Arseno hanya menatap Ginela dengan wajah yang kebingungan untuk menginggat perkataan sang istri tentang postingan di akun pribadinya. “Postingan twitter yang mana sayang?” Bola mata Arseno memutar, mencoba menginggat-ingat tentang apa yang terakhir ia posting. Padahal sudah jelas sekali dirinya memposting foto Ginela saat remaja. Tapi di saat ada yang bertanya seperti ini, ia malah lupa.

“Masa kamu lupa, No. Postingan yang ini.” Ginela memberikan ponsel pintar miliknya pada Arseno.

Sejurus kemudian, Arseno tersenyum tanpa berbicara. Ia menggenggam tangan dan tak lupa mengelusnya dengan lembut. Bukan hanya itu saja, kini Arseno membawa genggaman tangan Ginela untuk di elus pada pipinya.

“Kalau aku ceritain semuanya, kamu akan inget?” Ginela menghela nafas menatap Arseno. “Makanya kamu ceritain, biar aku nggak penasaran.”

“Iya aku ceritain. Tapi ada syaratnya,”

“Kenapa harus ada syarat segala?
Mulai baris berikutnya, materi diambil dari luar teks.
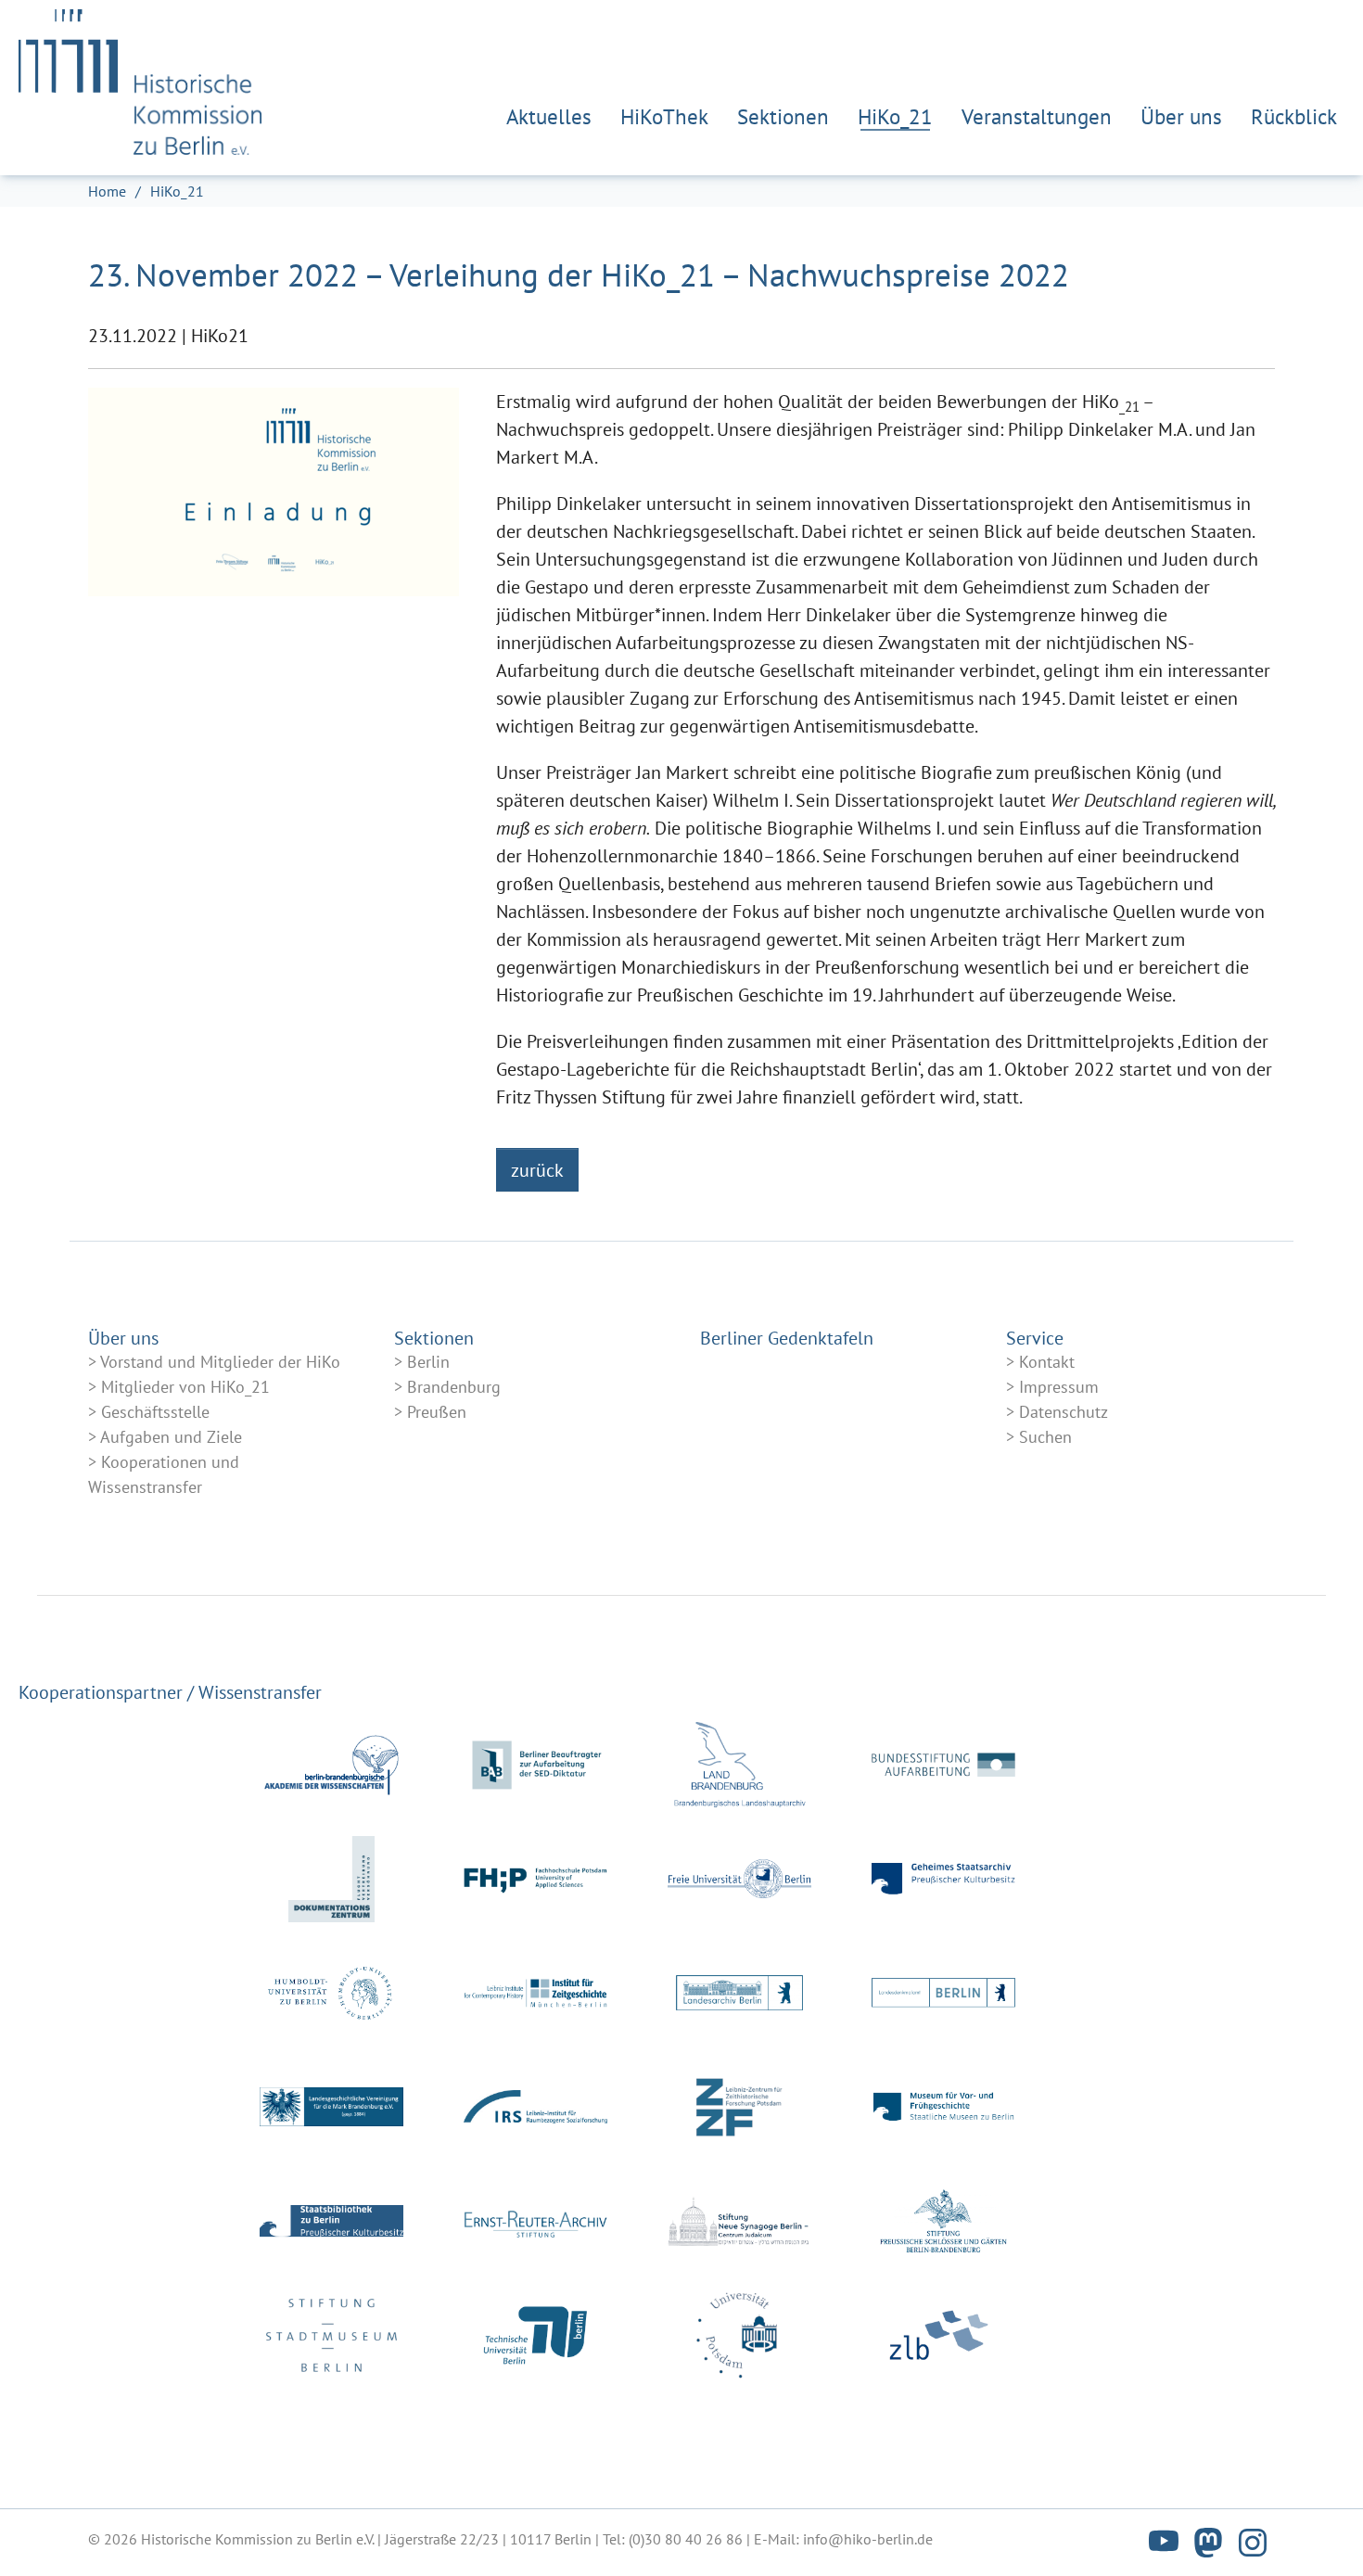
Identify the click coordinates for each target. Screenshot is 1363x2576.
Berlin (428, 1361)
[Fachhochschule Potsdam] (535, 1879)
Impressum (1059, 1386)
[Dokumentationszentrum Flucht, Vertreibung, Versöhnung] (331, 1879)
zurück (537, 1170)
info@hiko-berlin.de (868, 2539)
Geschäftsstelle (155, 1411)
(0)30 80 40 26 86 (686, 2539)
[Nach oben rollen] (1316, 2529)
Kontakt (1047, 1361)
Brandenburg (454, 1386)
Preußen (436, 1411)
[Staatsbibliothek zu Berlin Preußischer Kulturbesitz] (331, 2221)
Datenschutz (1063, 1411)
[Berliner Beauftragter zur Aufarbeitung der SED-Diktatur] (535, 1765)
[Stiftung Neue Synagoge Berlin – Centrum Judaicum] (739, 2221)
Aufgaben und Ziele (171, 1436)
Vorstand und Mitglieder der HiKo (220, 1361)
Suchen (1045, 1436)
Cepetan apa syaratnya.”

“Ini.” Arseno memajukan bibirnya seolah-olah memberikan kode pada Ginela untuk menciumnya.

CUP

Ginela yang ingin Arseno segera menceritakan semuanya, tanpa basa basi lagi langsung mengecup bibir Arseno dengan malu-malu.

“Sekarang ceritain!!” pinta Ginela fokus menatap Arseno.

“Iya, iya aku ceritain.” balas Arseno bahagia.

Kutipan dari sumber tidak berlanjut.